Problem details: Please copy out, word for word, the stretch of the listing from the line containing "Task: Click the word Firstly at comment start" through the end of the listing.

Dataset rows:
____________________
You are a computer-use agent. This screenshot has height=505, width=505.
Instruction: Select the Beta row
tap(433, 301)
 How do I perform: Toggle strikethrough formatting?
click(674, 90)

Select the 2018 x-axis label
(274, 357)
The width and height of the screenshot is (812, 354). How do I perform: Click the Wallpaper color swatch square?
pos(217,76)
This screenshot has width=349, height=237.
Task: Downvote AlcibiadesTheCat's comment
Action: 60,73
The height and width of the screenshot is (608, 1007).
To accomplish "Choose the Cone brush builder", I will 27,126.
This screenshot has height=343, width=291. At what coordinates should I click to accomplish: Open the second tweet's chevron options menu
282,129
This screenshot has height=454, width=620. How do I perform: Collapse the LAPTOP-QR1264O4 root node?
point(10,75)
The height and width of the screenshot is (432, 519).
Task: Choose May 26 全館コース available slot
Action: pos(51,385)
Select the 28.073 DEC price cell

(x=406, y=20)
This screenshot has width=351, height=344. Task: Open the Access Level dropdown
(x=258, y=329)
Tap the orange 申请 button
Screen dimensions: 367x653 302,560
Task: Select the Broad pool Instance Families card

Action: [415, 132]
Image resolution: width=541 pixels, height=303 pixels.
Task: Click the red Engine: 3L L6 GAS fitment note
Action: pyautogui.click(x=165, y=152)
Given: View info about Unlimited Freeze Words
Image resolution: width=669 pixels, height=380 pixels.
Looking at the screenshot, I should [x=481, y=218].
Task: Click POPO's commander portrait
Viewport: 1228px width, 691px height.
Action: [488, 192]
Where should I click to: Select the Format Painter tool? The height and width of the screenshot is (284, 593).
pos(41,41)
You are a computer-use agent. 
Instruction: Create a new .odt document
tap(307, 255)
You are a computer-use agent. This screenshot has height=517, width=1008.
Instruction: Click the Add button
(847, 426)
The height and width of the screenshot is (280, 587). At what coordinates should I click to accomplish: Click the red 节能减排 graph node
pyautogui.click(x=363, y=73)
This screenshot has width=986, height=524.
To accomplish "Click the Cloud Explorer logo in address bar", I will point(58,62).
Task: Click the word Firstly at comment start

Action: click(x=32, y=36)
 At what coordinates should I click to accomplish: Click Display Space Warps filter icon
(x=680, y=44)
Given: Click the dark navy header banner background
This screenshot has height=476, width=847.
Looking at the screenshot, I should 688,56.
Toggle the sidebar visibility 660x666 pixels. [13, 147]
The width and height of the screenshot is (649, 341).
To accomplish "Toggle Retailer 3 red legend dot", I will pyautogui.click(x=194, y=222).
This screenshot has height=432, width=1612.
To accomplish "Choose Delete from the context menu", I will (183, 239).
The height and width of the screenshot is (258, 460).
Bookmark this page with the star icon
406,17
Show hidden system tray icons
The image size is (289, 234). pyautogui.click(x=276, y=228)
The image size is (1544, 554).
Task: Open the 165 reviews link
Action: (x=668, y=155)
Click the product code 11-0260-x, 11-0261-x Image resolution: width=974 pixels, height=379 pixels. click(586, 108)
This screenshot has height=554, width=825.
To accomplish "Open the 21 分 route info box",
____________________
Answer:
Task: Click the word Firstly at comment start

Action: click(x=32, y=36)
 At what coordinates should I click to accomplish: Click Display Space Warps filter icon
(x=680, y=44)
Given: Click the dark navy header banner background
This screenshot has height=476, width=847.
Looking at the screenshot, I should 688,56.
Toggle the sidebar visibility 660x666 pixels. [13, 147]
The width and height of the screenshot is (649, 341).
To accomplish "Toggle Retailer 3 red legend dot", I will pyautogui.click(x=194, y=222).
This screenshot has height=432, width=1612.
To accomplish "Choose Delete from the context menu", I will (183, 239).
The height and width of the screenshot is (258, 460).
Bookmark this page with the star icon
406,17
Show hidden system tray icons
The image size is (289, 234). pyautogui.click(x=276, y=228)
The image size is (1544, 554).
Task: Open the 165 reviews link
Action: (x=668, y=155)
Click the product code 11-0260-x, 11-0261-x Image resolution: width=974 pixels, height=379 pixels. click(586, 108)
This screenshot has height=554, width=825.
To accomplish "Open the 21 分 route info box",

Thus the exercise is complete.